Then, one car at a time, we're instructed to accelerate down a ramp and
slam on the brakes, sending us into a wild and rather terrifying skid.
The world spins and gradually stops. Then we line up to do it again, practicing
techniques to regain control of the car. The instructors put down a line
of three cones directly in the path of our skids. "Here are three
children crossing the street," they tell us. "Don't kill them."
I come flying
down the ramp and pound the brakes as I hit the entrance to the course.

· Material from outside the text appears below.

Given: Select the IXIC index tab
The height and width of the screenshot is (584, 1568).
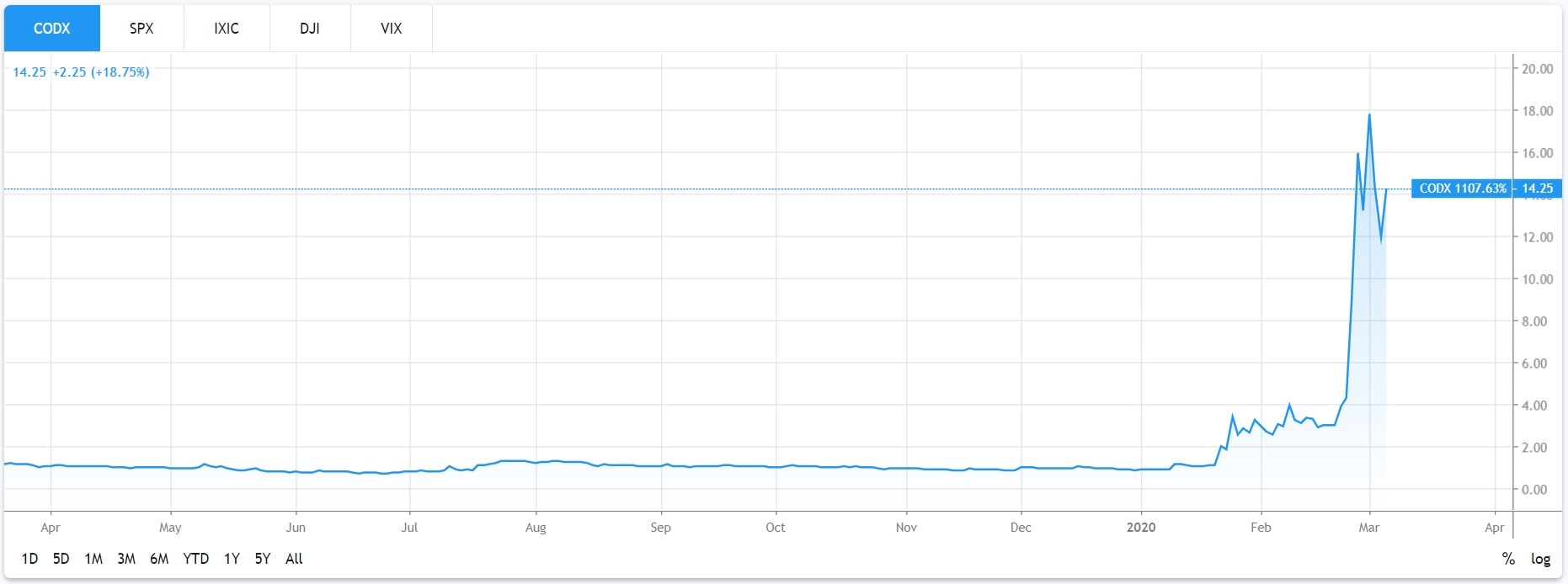Looking at the screenshot, I should pos(226,29).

The back end of the car starts spinning around on me and I release the
brakes and countersteer, but I overcompensate and instinctively hit the
brakes again and the rear end swings around in the other direction and
I hear the thud as I take out one cone. I drag it about thirty feet under
the car.
Again. I come
flying down the ramp and pound the brakes. Car starts to skid, rear end
swinging around and as I countersteer I feel the wheels pick up some friction,
just enough. Our heads jerk sideways and then the other way as the car
swings around the line of cones and straightens up. The three cones remain
standing. Success.
The rest of the
test is in an ambulance. We do a road driving test, just like I remember
from when I got my license at age 16. I'm actually confident in this portion
of the test because I'm a pretty careful driver out on the street. Then
we must run through the (non-slicked) cone course in under 8 minutes,
touching no more than three cones. Here I offer myself little hope of
success; the vehicle still feels too large, too foreign to me. So I'm
relaxed in my hopelessness, and take my time. I touch one cone and complete
the course with a time of 7:58.
I pass the class.
Yay. The thing is, that wasn't really the way I expected things to turn
out. There's still plenty of time before I actually have to drive emergency
calls -- I'll have to pass a detailed area-knowledge exam and a bunch
of other tests. But... me, in the driver's seat? I can hardly see it.